━━ Records for this task
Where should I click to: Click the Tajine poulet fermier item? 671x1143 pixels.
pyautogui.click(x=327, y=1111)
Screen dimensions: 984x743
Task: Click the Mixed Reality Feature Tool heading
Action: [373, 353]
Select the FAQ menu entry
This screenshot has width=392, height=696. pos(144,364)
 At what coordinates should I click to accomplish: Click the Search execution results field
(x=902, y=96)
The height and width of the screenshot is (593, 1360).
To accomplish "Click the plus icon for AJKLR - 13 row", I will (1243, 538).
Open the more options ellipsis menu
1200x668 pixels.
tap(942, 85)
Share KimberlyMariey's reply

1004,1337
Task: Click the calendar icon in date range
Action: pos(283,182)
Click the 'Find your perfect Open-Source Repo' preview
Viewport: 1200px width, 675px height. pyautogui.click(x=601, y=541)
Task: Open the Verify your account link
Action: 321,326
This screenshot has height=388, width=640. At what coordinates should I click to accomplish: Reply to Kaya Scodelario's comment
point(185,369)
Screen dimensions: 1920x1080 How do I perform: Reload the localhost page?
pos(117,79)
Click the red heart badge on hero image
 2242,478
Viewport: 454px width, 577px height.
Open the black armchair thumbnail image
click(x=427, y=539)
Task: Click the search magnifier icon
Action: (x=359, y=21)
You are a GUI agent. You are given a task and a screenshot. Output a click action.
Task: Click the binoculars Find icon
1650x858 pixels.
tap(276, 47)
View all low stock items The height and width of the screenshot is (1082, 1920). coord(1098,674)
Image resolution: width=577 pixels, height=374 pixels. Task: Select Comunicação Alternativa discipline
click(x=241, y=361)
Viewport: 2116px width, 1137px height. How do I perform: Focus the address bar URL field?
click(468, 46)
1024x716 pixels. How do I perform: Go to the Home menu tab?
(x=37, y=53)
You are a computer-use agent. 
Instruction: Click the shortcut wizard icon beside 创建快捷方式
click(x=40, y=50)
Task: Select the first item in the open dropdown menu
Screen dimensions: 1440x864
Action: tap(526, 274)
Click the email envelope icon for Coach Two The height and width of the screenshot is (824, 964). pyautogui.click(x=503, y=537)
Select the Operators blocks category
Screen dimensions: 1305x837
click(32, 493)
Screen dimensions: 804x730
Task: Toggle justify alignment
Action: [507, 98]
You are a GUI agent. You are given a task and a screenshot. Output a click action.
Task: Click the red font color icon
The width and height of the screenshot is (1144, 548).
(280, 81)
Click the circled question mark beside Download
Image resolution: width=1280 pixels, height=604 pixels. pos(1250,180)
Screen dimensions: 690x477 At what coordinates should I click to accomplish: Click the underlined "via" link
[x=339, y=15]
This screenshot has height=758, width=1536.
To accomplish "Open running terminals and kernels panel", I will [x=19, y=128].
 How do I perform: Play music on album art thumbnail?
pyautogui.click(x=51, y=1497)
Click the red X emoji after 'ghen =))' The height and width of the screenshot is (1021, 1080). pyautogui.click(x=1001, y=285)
━━━━
Put every line of the data above into a JSON list of strings, one string per line, and leave out blank lines.

[
  "Where should I click to: Click the Tajine poulet fermier item? 671x1143 pixels.",
  "pyautogui.click(x=327, y=1111)",
  "Screen dimensions: 984x743",
  "Task: Click the Mixed Reality Feature Tool heading",
  "Action: [373, 353]",
  "Select the FAQ menu entry",
  "This screenshot has width=392, height=696. pos(144,364)",
  " At what coordinates should I click to accomplish: Click the Search execution results field",
  "(x=902, y=96)",
  "The height and width of the screenshot is (593, 1360).",
  "To accomplish \"Click the plus icon for AJKLR - 13 row\", I will (1243, 538).",
  "Open the more options ellipsis menu",
  "1200x668 pixels.",
  "tap(942, 85)",
  "Share KimberlyMariey's reply",
  "1004,1337",
  "Task: Click the calendar icon in date range",
  "Action: pos(283,182)",
  "Click the 'Find your perfect Open-Source Repo' preview",
  "Viewport: 1200px width, 675px height. pyautogui.click(x=601, y=541)",
  "Task: Open the Verify your account link",
  "Action: 321,326",
  "This screenshot has height=388, width=640. At what coordinates should I click to accomplish: Reply to Kaya Scodelario's comment",
  "point(185,369)",
  "Screen dimensions: 1920x1080 How do I perform: Reload the localhost page?",
  "pos(117,79)",
  "Click the red heart badge on hero image",
  " 2242,478",
  "Viewport: 454px width, 577px height.",
  "Open the black armchair thumbnail image",
  "click(x=427, y=539)",
  "Task: Click the search magnifier icon",
  "Action: (x=359, y=21)",
  "You are a GUI agent. You are given a task and a screenshot. Output a click action.",
  "Task: Click the binoculars Find icon",
  "1650x858 pixels.",
  "tap(276, 47)",
  "View all low stock items The height and width of the screenshot is (1082, 1920). coord(1098,674)",
  "Image resolution: width=577 pixels, height=374 pixels. Task: Select Comunicação Alternativa discipline",
  "click(x=241, y=361)",
  "Viewport: 2116px width, 1137px height. How do I perform: Focus the address bar URL field?",
  "click(468, 46)",
  "1024x716 pixels. How do I perform: Go to the Home menu tab?",
  "(x=37, y=53)",
  "You are a computer-use agent. ",
  "Instruction: Click the shortcut wizard icon beside 创建快捷方式",
  "click(x=40, y=50)",
  "Task: Select the first item in the open dropdown menu",
  "Screen dimensions: 1440x864",
  "Action: tap(526, 274)",
  "Click the email envelope icon for Coach Two The height and width of the screenshot is (824, 964). pyautogui.click(x=503, y=537)",
  "Select the Operators blocks category",
  "Screen dimensions: 1305x837",
  "click(32, 493)",
  "Screen dimensions: 804x730",
  "Task: Toggle justify alignment",
  "Action: [507, 98]",
  "You are a GUI agent. You are given a task and a screenshot. Output a click action.",
  "Task: Click the red font color icon",
  "The width and height of the screenshot is (1144, 548).",
  "(280, 81)",
  "Click the circled question mark beside Download",
  "Image resolution: width=1280 pixels, height=604 pixels. pos(1250,180)",
  "Screen dimensions: 690x477 At what coordinates should I click to accomplish: Click the underlined \"via\" link",
  "[x=339, y=15]",
  "This screenshot has height=758, width=1536.",
  "To accomplish \"Open running terminals and kernels panel\", I will [x=19, y=128].",
  " How do I perform: Play music on album art thumbnail?",
  "pyautogui.click(x=51, y=1497)",
  "Click the red X emoji after 'ghen =))' The height and width of the screenshot is (1021, 1080). pyautogui.click(x=1001, y=285)"
]